Tercera fiebre: tiramos de tópico y abuso de los dos puntos: a cada escucha del último trabajo de los hermanos Reid, éste gana. Se va a convertir en uno de los discos del año para este que escribe y, por tanto, en una de las fiebres de 2017, no sólo del mes de junio. Además, he de admitir que empecé con el “Damage and joy” de los Jesus & Mary Chain con ciertas reservas porque algunas críticas leídas lo llegaba a tildar, en general, de medianía. Quizá a muchos de los que lo ven así, este regreso les pueda parecer excesivamente “accesible”. Bendita accesibilidad, añado. Canciones de rock clásico, con guitarras marca de la casa, canciones redondas, una tras otra, muy bien cohesionadas y algunas llamadas a convertirse en himnos del año (“All things pass”, “Always sad”, “The two of us”…) En fin, fiebre total con este álbum.

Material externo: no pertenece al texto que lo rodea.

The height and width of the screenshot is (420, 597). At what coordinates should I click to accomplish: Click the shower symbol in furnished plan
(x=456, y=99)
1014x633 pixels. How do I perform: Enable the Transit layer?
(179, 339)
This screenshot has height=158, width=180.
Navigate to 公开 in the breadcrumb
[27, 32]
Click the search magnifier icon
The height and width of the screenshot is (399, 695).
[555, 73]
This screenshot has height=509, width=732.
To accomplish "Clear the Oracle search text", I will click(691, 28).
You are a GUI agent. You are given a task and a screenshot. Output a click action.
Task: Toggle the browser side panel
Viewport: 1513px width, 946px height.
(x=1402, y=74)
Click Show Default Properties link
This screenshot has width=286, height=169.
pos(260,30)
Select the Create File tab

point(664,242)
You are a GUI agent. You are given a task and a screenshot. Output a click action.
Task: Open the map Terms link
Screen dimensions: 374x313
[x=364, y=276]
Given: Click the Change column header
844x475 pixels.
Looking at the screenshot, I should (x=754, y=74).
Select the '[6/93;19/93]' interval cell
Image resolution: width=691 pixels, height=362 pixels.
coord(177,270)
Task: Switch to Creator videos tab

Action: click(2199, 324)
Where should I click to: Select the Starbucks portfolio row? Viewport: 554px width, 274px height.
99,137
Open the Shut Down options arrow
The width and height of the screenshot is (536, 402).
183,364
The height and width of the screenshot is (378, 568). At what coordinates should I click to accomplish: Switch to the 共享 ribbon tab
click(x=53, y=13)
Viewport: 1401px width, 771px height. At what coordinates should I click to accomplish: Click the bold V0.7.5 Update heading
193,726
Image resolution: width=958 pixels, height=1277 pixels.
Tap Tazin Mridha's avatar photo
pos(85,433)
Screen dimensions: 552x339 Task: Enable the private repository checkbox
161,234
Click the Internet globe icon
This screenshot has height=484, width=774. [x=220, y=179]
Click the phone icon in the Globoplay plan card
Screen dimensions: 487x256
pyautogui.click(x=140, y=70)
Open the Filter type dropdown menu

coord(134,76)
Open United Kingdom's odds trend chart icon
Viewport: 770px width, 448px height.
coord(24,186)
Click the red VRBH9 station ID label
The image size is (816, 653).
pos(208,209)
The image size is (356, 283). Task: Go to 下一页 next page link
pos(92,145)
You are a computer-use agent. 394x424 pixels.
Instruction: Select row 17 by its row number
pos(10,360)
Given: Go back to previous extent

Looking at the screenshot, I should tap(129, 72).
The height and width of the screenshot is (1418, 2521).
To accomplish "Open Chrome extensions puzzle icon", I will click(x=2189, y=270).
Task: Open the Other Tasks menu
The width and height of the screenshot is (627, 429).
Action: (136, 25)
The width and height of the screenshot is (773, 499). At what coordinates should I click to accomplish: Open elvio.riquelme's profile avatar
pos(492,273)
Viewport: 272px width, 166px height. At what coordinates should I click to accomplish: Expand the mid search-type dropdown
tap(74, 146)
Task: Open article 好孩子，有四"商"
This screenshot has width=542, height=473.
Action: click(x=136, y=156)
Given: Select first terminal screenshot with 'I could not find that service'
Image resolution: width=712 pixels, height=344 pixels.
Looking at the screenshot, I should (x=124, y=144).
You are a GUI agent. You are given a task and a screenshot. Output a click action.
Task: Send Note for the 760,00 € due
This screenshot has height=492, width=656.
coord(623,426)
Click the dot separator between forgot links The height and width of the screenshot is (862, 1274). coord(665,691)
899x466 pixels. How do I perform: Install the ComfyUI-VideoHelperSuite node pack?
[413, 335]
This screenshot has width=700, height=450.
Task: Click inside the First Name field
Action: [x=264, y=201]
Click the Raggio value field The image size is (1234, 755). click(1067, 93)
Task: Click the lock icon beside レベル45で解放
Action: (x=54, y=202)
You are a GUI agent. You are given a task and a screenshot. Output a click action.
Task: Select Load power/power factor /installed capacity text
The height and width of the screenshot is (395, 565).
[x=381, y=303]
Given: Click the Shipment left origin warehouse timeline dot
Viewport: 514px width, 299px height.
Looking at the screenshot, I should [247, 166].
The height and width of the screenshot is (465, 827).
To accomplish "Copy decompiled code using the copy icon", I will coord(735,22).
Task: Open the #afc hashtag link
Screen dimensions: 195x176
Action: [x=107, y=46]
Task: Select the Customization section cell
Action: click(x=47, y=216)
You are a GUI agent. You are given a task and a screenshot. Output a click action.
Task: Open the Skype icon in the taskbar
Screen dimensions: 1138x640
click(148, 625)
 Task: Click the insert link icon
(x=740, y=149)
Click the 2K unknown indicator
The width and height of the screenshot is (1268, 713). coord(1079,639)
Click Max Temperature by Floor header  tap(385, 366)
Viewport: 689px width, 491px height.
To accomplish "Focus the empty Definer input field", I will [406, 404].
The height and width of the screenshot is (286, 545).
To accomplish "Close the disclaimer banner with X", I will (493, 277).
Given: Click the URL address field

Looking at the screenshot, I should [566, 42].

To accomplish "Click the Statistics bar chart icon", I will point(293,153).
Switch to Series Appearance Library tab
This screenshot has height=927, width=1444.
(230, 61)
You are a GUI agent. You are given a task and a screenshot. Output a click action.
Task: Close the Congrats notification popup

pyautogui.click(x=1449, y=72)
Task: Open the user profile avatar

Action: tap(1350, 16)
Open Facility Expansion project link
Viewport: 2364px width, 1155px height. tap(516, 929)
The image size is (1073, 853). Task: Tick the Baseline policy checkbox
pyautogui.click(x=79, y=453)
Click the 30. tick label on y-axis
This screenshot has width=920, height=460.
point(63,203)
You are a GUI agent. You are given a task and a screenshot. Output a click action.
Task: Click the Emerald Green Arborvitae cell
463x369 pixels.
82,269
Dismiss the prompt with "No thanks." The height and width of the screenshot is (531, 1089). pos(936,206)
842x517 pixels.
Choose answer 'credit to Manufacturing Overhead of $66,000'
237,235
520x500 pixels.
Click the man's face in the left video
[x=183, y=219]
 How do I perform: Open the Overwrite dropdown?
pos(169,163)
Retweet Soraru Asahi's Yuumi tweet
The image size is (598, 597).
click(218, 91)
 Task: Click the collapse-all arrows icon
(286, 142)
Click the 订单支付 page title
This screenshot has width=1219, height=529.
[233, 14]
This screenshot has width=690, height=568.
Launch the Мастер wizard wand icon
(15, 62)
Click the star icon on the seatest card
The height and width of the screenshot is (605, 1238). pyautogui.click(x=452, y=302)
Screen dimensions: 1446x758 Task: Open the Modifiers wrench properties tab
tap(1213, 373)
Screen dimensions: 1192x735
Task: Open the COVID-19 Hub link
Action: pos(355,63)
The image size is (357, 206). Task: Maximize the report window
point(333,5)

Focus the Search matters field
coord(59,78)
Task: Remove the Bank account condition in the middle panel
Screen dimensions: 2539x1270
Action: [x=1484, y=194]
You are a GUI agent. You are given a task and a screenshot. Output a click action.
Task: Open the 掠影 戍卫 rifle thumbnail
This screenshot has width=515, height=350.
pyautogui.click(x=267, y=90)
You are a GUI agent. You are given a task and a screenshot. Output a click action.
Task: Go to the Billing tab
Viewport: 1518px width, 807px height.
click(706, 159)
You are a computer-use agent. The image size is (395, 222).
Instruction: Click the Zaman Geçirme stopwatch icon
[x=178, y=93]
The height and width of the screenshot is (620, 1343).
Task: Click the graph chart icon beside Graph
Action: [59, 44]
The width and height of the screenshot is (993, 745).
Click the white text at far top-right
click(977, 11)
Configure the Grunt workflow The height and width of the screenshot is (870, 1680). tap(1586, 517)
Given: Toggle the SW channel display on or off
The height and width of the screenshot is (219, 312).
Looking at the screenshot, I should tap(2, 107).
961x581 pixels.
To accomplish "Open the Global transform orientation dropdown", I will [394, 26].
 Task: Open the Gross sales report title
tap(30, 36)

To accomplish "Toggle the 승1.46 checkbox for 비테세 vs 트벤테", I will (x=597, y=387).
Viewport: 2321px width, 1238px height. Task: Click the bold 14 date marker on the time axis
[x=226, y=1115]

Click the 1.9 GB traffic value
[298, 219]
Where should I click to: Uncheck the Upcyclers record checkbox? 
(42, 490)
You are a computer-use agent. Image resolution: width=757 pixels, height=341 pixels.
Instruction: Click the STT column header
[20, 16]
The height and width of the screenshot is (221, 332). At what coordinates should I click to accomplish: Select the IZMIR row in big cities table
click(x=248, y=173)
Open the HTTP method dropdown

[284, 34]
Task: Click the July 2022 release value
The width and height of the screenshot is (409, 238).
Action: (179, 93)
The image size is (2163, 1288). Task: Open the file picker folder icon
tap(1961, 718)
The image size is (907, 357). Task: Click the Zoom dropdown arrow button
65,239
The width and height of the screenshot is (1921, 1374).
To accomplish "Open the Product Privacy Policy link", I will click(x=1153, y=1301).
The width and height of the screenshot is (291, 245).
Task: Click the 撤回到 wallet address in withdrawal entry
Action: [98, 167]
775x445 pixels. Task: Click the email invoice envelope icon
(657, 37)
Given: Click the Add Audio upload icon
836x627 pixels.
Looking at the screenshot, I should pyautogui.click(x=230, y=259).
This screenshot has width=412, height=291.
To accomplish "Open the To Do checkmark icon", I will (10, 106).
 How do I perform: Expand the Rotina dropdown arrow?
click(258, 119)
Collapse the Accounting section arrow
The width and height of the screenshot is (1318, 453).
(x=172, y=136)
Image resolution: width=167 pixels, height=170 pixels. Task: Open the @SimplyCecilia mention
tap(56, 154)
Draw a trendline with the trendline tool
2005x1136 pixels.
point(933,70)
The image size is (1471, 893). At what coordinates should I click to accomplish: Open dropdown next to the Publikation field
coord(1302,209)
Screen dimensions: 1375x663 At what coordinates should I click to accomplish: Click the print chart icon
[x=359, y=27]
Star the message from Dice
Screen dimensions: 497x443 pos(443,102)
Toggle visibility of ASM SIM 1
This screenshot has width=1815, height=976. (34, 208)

Creo que fue el hilo musical de una tienda, no recuerdo ahora cuál. Soul elegante, elegantísimo. Y sí, no lo negaré: usé Shazam. Tenía que reconocer qué sonaba. Y era él, al que muchos de los entendidos en la materia negra le califican como el puto amo: Mr. Al Green. Y de la tienda en cuestión a una hipertermia de puta madre. Y a explorar un poco más en la figura de uno de esos nombres que siempre estuvo ahí pero en el que nunca me detuve, como buen cienfebrista. Y de ahí a encargar dos de sus álbumes básicos para que pasen a formar parte de mi colección y a secundar a los expertos: el puto amo.

Y ya. Lo dejamos aquí porque no hubo mucho más que me enalteciera en demasía los pasados 30 días y porque tampoco es plan de que nos dé aquí, junto al teclado, el día de San Fermín. Mañana (si es posible) vuelvo con lo descubierto. Ale pues.